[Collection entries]
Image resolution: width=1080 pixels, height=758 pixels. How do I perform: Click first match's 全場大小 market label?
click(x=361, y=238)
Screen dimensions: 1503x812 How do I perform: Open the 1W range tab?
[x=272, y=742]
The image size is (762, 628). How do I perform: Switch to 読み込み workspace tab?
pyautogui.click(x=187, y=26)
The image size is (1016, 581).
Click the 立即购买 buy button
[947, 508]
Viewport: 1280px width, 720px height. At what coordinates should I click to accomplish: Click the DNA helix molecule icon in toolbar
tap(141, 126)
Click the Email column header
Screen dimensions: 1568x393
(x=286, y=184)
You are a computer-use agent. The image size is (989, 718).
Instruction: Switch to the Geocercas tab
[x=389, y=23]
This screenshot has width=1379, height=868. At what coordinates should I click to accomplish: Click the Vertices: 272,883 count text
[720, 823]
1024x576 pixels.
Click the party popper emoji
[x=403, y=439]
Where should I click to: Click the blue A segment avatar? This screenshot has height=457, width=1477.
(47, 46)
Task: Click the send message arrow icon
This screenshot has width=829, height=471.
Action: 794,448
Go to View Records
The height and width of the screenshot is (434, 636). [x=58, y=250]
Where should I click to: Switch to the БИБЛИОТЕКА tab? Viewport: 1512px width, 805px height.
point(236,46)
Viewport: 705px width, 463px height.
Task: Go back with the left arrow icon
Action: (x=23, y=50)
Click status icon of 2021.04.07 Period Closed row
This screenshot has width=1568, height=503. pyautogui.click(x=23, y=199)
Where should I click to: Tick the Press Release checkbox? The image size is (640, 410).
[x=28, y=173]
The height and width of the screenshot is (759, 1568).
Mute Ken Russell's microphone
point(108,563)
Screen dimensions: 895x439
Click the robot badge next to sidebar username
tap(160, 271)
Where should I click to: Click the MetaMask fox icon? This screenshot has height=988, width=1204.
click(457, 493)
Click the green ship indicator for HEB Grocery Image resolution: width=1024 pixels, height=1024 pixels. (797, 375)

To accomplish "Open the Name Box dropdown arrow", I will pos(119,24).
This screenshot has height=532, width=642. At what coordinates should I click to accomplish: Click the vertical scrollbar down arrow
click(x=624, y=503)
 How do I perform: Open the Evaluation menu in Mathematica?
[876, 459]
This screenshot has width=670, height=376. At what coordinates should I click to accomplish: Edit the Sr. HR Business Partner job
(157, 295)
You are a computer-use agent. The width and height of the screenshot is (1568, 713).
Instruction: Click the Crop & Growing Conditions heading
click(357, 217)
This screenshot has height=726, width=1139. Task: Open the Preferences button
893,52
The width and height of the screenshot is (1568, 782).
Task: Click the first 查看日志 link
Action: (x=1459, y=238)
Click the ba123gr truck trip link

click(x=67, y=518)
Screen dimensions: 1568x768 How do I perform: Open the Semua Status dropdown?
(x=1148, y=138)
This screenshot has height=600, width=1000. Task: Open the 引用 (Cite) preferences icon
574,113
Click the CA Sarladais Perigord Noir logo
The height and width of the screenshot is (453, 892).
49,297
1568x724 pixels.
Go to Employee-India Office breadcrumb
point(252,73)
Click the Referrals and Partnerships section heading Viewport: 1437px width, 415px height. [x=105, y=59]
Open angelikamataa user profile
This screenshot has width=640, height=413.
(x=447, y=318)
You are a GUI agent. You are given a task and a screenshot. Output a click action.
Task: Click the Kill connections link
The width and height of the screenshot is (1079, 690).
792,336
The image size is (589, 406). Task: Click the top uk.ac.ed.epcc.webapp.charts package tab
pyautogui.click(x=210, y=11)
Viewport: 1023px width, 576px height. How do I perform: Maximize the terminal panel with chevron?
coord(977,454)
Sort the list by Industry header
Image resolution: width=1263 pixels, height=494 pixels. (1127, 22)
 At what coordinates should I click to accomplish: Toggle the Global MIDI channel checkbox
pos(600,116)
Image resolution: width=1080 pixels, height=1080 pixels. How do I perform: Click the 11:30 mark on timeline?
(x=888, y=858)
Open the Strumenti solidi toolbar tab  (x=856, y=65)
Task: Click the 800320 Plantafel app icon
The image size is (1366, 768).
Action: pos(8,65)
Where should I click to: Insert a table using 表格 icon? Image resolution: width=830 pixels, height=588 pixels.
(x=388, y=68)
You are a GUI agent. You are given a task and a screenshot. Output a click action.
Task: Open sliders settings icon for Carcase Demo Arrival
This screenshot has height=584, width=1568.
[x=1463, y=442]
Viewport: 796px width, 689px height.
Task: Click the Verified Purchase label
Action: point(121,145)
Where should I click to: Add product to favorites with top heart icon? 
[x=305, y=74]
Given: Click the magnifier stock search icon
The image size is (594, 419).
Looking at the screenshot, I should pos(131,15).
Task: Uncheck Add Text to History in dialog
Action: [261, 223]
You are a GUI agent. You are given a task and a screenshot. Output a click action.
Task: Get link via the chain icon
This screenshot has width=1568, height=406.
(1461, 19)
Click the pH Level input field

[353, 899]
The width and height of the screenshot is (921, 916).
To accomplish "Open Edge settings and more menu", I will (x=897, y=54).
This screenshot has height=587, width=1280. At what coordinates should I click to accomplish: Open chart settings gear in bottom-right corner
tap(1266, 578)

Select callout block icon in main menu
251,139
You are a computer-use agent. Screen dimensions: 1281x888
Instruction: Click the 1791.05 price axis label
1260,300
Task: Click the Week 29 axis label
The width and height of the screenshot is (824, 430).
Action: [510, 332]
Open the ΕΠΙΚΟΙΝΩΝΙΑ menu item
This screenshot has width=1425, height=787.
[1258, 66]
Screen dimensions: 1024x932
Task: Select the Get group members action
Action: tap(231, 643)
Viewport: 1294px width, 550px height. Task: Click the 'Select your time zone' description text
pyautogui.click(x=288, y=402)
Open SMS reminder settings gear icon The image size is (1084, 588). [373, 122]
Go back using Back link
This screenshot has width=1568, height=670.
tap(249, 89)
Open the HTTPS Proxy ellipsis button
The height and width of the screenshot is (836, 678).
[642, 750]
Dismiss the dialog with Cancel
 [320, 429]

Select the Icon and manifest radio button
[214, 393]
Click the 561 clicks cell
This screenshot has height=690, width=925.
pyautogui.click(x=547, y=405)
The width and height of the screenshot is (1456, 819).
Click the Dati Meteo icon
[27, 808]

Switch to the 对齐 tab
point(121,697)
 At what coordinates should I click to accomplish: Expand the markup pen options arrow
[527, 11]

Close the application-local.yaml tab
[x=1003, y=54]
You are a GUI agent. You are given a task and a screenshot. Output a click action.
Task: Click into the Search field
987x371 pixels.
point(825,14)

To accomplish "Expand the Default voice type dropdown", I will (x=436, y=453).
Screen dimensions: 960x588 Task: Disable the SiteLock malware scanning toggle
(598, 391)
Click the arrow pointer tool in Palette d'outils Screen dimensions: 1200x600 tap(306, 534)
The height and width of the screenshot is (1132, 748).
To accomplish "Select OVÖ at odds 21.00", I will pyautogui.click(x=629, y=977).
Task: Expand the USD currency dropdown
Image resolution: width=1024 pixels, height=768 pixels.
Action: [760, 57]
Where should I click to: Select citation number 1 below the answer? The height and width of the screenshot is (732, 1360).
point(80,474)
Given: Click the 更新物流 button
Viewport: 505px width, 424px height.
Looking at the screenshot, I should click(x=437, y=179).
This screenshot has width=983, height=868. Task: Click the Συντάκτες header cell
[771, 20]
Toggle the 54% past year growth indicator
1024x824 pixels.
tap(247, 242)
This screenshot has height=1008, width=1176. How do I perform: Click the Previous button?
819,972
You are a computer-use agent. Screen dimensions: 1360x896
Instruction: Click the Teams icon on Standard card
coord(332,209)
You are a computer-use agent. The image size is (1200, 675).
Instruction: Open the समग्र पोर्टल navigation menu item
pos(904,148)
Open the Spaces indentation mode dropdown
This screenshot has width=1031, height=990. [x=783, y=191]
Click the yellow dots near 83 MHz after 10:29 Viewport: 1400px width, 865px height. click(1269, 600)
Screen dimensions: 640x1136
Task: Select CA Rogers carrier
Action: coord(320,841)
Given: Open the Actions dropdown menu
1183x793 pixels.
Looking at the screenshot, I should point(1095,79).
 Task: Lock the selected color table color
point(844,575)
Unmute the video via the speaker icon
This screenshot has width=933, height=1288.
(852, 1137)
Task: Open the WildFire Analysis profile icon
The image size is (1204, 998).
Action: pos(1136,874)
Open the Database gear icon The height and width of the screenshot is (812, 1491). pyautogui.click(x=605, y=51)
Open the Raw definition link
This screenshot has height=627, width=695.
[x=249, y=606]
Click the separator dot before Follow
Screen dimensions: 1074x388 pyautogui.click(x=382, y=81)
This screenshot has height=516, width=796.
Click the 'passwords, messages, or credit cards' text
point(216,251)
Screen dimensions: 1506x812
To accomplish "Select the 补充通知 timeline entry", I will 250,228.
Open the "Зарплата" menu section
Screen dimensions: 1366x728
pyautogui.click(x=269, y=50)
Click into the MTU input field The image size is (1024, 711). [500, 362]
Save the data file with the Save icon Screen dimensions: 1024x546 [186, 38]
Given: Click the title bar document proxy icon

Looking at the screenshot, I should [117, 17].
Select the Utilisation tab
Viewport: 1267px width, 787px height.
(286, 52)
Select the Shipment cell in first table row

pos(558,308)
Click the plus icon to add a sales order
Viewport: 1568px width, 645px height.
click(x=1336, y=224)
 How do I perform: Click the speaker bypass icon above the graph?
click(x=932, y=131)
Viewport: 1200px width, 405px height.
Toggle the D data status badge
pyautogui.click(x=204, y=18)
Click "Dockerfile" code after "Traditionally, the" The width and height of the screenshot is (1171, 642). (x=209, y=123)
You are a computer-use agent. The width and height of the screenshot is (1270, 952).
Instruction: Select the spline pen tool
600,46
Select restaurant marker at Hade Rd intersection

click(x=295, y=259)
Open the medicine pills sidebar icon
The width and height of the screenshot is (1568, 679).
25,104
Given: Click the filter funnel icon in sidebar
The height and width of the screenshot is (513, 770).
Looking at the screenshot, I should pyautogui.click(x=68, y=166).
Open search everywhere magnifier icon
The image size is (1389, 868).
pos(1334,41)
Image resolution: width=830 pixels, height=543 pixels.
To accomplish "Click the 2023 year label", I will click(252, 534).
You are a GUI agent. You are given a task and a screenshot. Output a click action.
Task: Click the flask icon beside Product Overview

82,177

• [Prompt]: Copy out, without any change, the part of the listing that runs from its first line through the line containing "tap(141, 126)", including both of those lines.

• [Finished task]:
Image resolution: width=1080 pixels, height=758 pixels. How do I perform: Click first match's 全場大小 market label?
click(x=361, y=238)
Screen dimensions: 1503x812 How do I perform: Open the 1W range tab?
[x=272, y=742]
The image size is (762, 628). How do I perform: Switch to 読み込み workspace tab?
pyautogui.click(x=187, y=26)
The image size is (1016, 581).
Click the 立即购买 buy button
[947, 508]
Viewport: 1280px width, 720px height. At what coordinates should I click to accomplish: Click the DNA helix molecule icon in toolbar
tap(141, 126)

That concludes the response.